EXCERPTED TEXT —
• • •
1. Introduction

Oscillators constitute crucial components within electronic circuits, serving as sources for fundamental reference signals such as sine or squared waveforms. These oscillators find extensive application in signal generators employed for measurement and testing purposes [1]. Acquiring knowledge about diverse types of oscillators not only aids in selecting the most suitable variant for particular projects but also facilitates the creation and realization of innovative designs [2]. Notably, oscillators imbued with chaotic behavior have garnered significant attention due to their intricately complex dynamics [3]. The presence of chaos in oscillators has broad applications across a spectrum of fields, spanning from security and signal processing to the realm of mobile robotics [4–7].

A self-excited attractor commonly emerges in conventional oscillators through computational procedures. Upon detecting an unstable equilibrium, it becomes possible to derive a basin of attraction. In recent years, there has been a surge in the development of oscillators housing hidden attractors, where the basins of attraction are independent of equilibria [8, 9]. Investigating these hidden attractors necessitates specialized computational approaches, posing a considerable challenge in their determination [10]. Nevertheless, in practical applications, it becomes imperative to discern the presence of these hidden attractors to ensure that the system operates in accordance with the anticipated attractor [11, 12]. This identification serves to mitigate undesired system behaviors, thereby enhancing system safety and reliability.
• • •
STATED PROBLEM 1 — Rewrite the oscillator introduction from "A self-excited attractor" up to and including "safety and reliability.", changing "hidden attractors" to "concealed attractors".
The records bear no relation to the text.

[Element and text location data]
• • •
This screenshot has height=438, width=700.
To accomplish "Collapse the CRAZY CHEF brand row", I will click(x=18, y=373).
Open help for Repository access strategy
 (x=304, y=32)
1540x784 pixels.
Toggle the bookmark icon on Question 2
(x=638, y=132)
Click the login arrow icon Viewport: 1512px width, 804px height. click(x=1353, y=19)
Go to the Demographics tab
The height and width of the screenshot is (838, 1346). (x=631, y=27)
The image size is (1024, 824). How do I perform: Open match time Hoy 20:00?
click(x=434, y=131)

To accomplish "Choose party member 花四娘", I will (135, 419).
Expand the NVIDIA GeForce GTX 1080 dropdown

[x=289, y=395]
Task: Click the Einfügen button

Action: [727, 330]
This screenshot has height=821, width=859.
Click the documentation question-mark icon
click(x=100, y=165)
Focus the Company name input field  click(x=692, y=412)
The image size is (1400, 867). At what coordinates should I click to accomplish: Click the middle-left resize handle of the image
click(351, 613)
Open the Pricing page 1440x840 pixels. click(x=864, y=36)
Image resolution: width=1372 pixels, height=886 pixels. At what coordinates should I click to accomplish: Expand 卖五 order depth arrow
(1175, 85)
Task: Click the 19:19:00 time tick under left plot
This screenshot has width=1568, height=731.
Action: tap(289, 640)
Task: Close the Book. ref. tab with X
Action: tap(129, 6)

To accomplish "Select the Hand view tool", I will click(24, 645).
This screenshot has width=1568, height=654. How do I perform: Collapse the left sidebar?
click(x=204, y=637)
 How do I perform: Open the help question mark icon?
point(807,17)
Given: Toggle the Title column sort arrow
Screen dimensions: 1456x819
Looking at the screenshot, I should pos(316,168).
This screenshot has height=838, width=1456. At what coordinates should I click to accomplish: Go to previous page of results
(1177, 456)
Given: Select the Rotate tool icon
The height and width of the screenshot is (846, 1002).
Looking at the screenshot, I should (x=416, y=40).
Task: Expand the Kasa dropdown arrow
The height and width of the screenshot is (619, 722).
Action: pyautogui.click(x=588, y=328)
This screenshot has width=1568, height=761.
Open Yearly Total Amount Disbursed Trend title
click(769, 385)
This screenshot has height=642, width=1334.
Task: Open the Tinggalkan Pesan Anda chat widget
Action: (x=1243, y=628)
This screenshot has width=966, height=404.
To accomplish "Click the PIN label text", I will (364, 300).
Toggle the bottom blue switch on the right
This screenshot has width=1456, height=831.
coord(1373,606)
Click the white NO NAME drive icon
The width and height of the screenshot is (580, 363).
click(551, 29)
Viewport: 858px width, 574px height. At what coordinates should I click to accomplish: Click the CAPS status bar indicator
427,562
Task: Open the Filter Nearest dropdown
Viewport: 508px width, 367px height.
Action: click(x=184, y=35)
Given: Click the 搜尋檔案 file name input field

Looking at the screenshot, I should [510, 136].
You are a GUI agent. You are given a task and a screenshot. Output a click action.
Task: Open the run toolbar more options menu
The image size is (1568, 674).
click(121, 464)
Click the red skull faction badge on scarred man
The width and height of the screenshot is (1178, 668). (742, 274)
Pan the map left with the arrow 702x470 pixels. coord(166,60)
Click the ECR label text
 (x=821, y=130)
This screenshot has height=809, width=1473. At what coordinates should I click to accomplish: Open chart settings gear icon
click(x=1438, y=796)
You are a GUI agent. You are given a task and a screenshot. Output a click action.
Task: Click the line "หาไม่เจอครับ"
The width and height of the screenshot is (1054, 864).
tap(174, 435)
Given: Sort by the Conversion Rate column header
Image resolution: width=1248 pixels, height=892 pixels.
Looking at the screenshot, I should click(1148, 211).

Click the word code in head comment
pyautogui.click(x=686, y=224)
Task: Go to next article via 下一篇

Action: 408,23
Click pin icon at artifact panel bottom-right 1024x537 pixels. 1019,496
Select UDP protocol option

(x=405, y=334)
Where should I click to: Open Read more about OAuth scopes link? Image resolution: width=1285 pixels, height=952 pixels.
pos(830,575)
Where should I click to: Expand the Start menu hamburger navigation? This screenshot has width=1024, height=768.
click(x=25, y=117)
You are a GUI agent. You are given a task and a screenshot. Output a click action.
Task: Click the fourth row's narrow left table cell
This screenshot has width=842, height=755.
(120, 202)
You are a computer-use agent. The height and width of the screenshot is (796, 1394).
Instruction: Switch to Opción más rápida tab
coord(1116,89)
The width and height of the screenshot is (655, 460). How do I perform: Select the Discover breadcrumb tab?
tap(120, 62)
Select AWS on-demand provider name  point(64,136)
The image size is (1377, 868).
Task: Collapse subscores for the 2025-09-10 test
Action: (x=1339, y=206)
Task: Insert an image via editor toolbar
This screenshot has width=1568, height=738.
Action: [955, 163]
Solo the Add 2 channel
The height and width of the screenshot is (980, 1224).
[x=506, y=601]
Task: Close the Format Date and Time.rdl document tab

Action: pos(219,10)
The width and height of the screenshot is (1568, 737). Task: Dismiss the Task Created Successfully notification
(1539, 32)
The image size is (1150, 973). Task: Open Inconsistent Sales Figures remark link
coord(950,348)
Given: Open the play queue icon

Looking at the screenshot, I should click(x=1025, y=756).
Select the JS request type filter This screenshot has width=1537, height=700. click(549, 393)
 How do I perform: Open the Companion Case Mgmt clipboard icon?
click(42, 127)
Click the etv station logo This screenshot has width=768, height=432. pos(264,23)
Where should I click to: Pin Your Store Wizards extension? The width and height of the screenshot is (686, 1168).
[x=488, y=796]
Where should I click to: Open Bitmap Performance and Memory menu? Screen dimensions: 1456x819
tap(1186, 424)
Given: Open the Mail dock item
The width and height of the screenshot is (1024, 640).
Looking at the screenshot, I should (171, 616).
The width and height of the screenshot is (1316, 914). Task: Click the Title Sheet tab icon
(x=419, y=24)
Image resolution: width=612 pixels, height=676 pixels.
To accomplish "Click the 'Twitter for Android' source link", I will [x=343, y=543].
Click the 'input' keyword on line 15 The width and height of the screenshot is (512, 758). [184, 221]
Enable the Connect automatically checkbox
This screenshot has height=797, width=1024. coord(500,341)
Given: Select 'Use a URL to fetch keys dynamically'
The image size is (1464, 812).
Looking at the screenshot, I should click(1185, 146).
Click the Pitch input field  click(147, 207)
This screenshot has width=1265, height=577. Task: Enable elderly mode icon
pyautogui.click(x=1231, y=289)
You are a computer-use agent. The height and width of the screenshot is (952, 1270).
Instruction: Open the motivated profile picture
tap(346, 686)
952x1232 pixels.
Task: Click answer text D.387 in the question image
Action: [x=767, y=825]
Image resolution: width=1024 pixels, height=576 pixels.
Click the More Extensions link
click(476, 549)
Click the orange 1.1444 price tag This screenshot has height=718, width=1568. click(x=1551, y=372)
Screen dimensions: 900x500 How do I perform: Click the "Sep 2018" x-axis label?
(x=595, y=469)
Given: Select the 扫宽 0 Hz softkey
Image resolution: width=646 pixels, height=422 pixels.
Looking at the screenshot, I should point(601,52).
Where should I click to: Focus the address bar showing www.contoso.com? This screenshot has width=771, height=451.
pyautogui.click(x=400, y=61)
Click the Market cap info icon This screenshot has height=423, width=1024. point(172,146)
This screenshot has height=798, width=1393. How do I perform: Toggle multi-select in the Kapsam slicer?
• • •
STATED PROBLEM 2 — Copy the records verbatim from the line with "Task: Expand the Kasa dropdown arrow" up to and including the line with "pyautogui.click(x=686, y=224)".

CORRECT RESPONSE 1 —
A self-excited attractor commonly emerges in conventional oscillators through computational procedures. Upon detecting an unstable equilibrium, it becomes possible to derive a basin of attraction. In recent years, there has been a surge in the development of oscillators housing concealed attractors, where the basins of attraction are independent of equilibria [8, 9]. Investigating these concealed attractors necessitates specialized computational approaches, posing a considerable challenge in their determination [10]. Nevertheless, in practical applications, it becomes imperative to discern the presence of these concealed attractors to ensure that the system operates in accordance with the anticipated attractor [11, 12]. This identification serves to mitigate undesired system behaviors, thereby enhancing system safety and reliability.

CORRECT RESPONSE 2 —
Task: Expand the Kasa dropdown arrow
The height and width of the screenshot is (619, 722).
Action: pyautogui.click(x=588, y=328)
This screenshot has width=1568, height=761.
Open Yearly Total Amount Disbursed Trend title
click(769, 385)
This screenshot has height=642, width=1334.
Task: Open the Tinggalkan Pesan Anda chat widget
Action: (x=1243, y=628)
This screenshot has width=966, height=404.
To accomplish "Click the PIN label text", I will (364, 300).
Toggle the bottom blue switch on the right
This screenshot has width=1456, height=831.
coord(1373,606)
Click the white NO NAME drive icon
The width and height of the screenshot is (580, 363).
click(551, 29)
Viewport: 858px width, 574px height. At what coordinates should I click to accomplish: Click the CAPS status bar indicator
427,562
Task: Open the Filter Nearest dropdown
Viewport: 508px width, 367px height.
Action: click(x=184, y=35)
Given: Click the 搜尋檔案 file name input field

Looking at the screenshot, I should [510, 136].
You are a GUI agent. You are given a task and a screenshot. Output a click action.
Task: Open the run toolbar more options menu
The image size is (1568, 674).
click(121, 464)
Click the red skull faction badge on scarred man
The width and height of the screenshot is (1178, 668). (742, 274)
Pan the map left with the arrow 702x470 pixels. coord(166,60)
Click the ECR label text
 (x=821, y=130)
This screenshot has height=809, width=1473. At what coordinates should I click to accomplish: Open chart settings gear icon
click(x=1438, y=796)
You are a GUI agent. You are given a task and a screenshot. Output a click action.
Task: Click the line "หาไม่เจอครับ"
The width and height of the screenshot is (1054, 864).
tap(174, 435)
Given: Sort by the Conversion Rate column header
Image resolution: width=1248 pixels, height=892 pixels.
Looking at the screenshot, I should click(1148, 211).

Click the word code in head comment
pyautogui.click(x=686, y=224)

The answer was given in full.